** Begin **

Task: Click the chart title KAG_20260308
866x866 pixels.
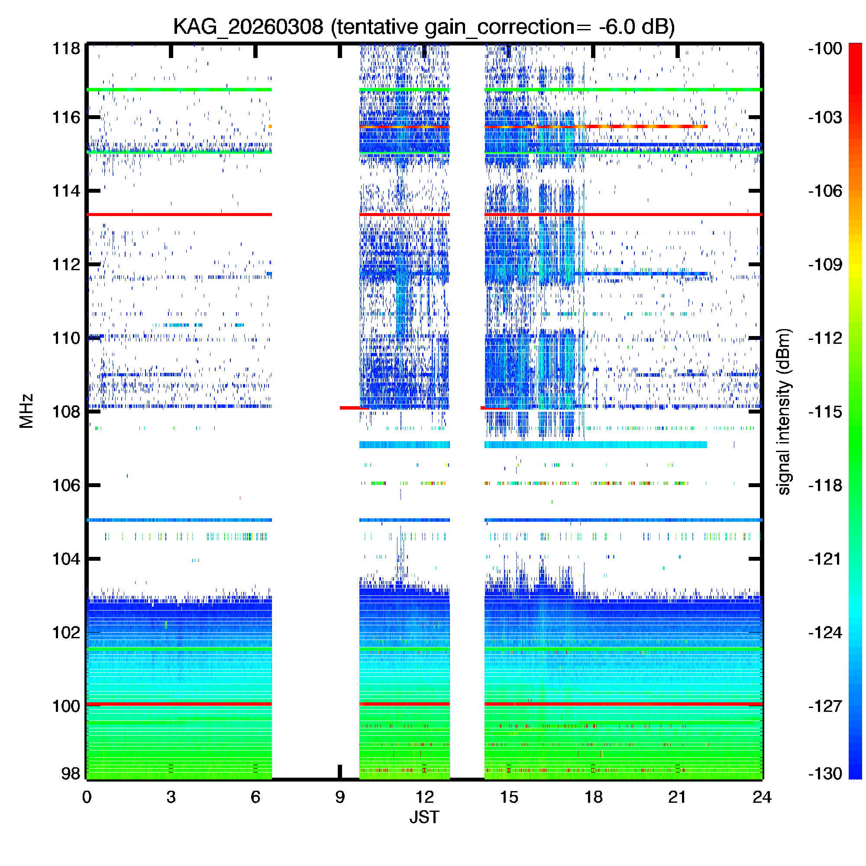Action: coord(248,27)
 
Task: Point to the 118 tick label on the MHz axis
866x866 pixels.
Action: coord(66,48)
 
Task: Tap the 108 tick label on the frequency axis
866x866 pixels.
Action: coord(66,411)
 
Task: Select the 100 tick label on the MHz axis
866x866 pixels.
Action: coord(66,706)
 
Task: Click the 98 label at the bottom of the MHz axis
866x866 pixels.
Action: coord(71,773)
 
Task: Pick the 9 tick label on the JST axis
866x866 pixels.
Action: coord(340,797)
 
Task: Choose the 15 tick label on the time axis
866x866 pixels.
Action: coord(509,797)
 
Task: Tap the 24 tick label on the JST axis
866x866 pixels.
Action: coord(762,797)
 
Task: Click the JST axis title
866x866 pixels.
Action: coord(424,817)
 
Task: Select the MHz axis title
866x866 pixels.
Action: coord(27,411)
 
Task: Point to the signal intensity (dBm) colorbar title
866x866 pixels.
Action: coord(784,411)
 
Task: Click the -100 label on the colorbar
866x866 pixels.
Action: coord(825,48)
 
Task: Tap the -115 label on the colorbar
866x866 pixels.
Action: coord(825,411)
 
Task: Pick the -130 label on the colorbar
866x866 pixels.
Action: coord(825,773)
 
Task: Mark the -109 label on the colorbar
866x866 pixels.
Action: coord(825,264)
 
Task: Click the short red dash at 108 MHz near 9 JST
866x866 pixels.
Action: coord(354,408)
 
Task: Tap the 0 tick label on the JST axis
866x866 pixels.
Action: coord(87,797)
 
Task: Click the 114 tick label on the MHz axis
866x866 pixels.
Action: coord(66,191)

** End **
** Begin **

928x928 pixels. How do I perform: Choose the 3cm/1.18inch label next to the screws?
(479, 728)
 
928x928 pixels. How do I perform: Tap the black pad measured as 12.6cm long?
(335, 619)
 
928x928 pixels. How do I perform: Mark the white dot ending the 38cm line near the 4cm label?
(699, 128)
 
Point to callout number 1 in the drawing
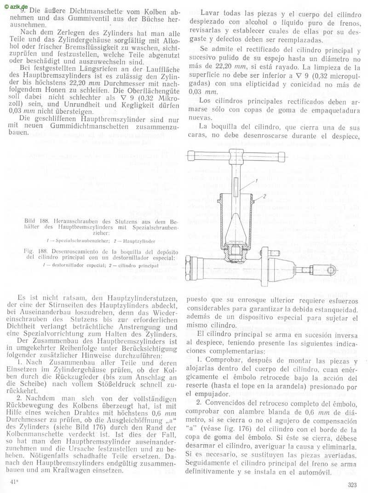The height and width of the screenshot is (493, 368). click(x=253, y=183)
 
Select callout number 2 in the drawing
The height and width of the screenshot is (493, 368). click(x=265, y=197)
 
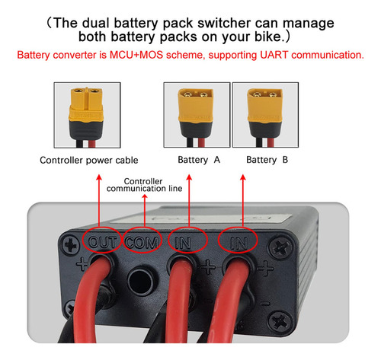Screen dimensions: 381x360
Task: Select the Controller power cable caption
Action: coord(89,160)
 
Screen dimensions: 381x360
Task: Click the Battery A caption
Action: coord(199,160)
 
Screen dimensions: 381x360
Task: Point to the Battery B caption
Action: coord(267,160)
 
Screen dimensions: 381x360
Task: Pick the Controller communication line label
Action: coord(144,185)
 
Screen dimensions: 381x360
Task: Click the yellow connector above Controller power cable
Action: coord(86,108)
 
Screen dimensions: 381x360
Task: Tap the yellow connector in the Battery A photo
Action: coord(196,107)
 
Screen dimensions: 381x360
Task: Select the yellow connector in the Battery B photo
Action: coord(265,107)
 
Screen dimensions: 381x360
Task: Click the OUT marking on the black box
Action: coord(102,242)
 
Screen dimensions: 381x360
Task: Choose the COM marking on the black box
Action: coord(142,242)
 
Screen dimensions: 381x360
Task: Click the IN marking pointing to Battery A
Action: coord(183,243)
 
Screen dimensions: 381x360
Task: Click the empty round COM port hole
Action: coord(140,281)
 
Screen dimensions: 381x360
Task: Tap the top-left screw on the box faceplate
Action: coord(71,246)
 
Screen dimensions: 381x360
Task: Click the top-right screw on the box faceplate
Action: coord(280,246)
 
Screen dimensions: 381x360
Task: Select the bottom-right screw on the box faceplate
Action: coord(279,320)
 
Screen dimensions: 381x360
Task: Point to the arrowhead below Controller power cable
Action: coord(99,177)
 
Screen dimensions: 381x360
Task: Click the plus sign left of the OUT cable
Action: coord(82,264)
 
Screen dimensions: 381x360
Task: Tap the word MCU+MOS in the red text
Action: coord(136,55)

** End **

— DIRECTIONS FOR THIS TASK —
How many lines in the listing above contain the string "Battery"? Reply with the number only.

— SOLUTION —
5